** EXCERPTED PASSAGE **

* Start *

# The Devil's Wire



## Anvilx (Dec 6, 2009)

I was cabling some pars yesterday, Ran my jumpers and headed back to the booth to test it out. I push up the fader -Nothing. Weird. Back on the ladder I inspect my connections. On one of my connectors the outer jacket had come off a little. looks like it was just stripped a little too far initially. But the real problem was that the exposed internal insulation had peeled off in places and the wires were touching each other. Finally I cut the ends off of the cable to prevent use.

But that's not the only thing that is awry with our cables. We have NW jumpers-solid core. They are stiff and don't coil nicely. I have even taken to calling it Hell Wire- their is only one place wire this evil could only be made in. They are the wrong product, and I have maybe 300 ft of the stuff and that's after throwing a bunch away. But who ever decided (who ever fulfilled the bid) to use NM used Rosco stage pin plugs, aren't those the most expensive stage pin plugs? 

Thankfully not all of our wire is romex, but not a single cable with either a Bates, ProPin, or Rosco connectors use a single strain relief. How stupid can you be! 1/2 the reason you use said connectors is the strain relief! 
_"Hmm I wonder what these funny lookin' plastic squares are, I better just throw them away."_

I really don't have time rewire all of my cables and It really isn't my job, I'm just a student. Hopefully they will be able to raise the money to build a new theater before I decommission every cable in the place.

But seriously have you ever seen NM jumpers?


----------



## avkid (Dec 6, 2009)

Call an inspector, electrician or safety officer now!!!!


----------



## fredthe (Dec 6, 2009)

Anvilx said:


> But seriously have you ever seen NM jumpers?


No, for the simple reason that it's not allowed. Throw out the rest of it NOW!

-Fred


----------



## Les (Dec 7, 2009)

Wait! Don't throw it out. Recycle it! They pay big money for that stuff. You may have to cut it into small pieces first though, otherwise the recycling company might be suspicious that you stole it.


----------



## avkid (Dec 7, 2009)

Les said:


> Wait! Don't throw it out. Recycle it! They pay big money for that stuff.


They used to.
It's nowhere near as valuable as it was a few years ago.


----------



## Lotos (Dec 7, 2009)

Les said:


> Wait! Don't throw it out. Recycle it! They pay big money for that stuff. You may have to cut it into small pieces first though, otherwise the recycling company might be suspicious that you stole it.

* End *

** GIVEN EXERCISE 1 **
In the forum thread about stage cables, about how many feet of the solid-core wire does Anvilx say remain?
** GIVEN EXERCISE 2 **
In the forum thread about stage cables, why did the pars give nothing when Anvilx pushed up the fader?
** GIVEN EXERCISE 3 **
Reproduce the forum thread about stage cables from "But that's not" up to and including "stage pin plugs?", swapping "Hell Wire" for "Demon Wire".

** EXTRACTED MATERIAL **
* Start *

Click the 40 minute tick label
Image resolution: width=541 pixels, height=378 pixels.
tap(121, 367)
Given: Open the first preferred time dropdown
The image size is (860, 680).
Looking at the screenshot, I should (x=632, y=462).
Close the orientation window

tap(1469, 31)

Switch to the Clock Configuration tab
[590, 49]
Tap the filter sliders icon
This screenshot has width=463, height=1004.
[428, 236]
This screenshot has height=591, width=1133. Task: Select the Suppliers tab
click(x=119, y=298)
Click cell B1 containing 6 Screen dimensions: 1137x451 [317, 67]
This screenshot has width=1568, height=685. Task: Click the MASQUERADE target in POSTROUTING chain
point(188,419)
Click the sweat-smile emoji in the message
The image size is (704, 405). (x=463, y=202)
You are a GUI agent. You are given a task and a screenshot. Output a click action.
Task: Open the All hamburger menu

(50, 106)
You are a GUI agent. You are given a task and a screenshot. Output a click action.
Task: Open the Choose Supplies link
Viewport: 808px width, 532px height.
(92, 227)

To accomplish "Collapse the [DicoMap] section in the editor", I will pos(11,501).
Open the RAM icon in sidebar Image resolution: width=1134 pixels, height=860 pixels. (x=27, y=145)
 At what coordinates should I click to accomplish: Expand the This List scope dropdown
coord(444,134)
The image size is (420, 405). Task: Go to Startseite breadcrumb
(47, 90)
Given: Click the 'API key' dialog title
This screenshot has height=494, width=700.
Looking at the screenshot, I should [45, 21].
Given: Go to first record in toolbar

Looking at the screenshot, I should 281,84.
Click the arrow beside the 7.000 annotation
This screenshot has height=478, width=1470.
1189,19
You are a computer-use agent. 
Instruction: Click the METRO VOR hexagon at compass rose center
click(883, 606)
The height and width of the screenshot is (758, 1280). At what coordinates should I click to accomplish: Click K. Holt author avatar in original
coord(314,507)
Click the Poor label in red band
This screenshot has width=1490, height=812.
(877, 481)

* End *

** TASK OUTPUT 1 **
Maybe 300 feet, even after a lot of it was thrown away.

** TASK OUTPUT 2 **
On one connector, the cable had been stripped a little too far, so the outer jacket had come off. The exposed inner insulation had peeled off in places, and the wires were touching each other.

** TASK OUTPUT 3 **
But that's not the only thing that is awry with our cables. We have NW jumpers-solid core. They are stiff and don't coil nicely. I have even taken to calling it Demon Wire- their is only one place wire this evil could only be made in. They are the wrong product, and I have maybe 300 ft of the stuff and that's after throwing a bunch away. But who ever decided (who ever fulfilled the bid) to use NM used Rosco stage pin plugs, aren't those the most expensive stage pin plugs?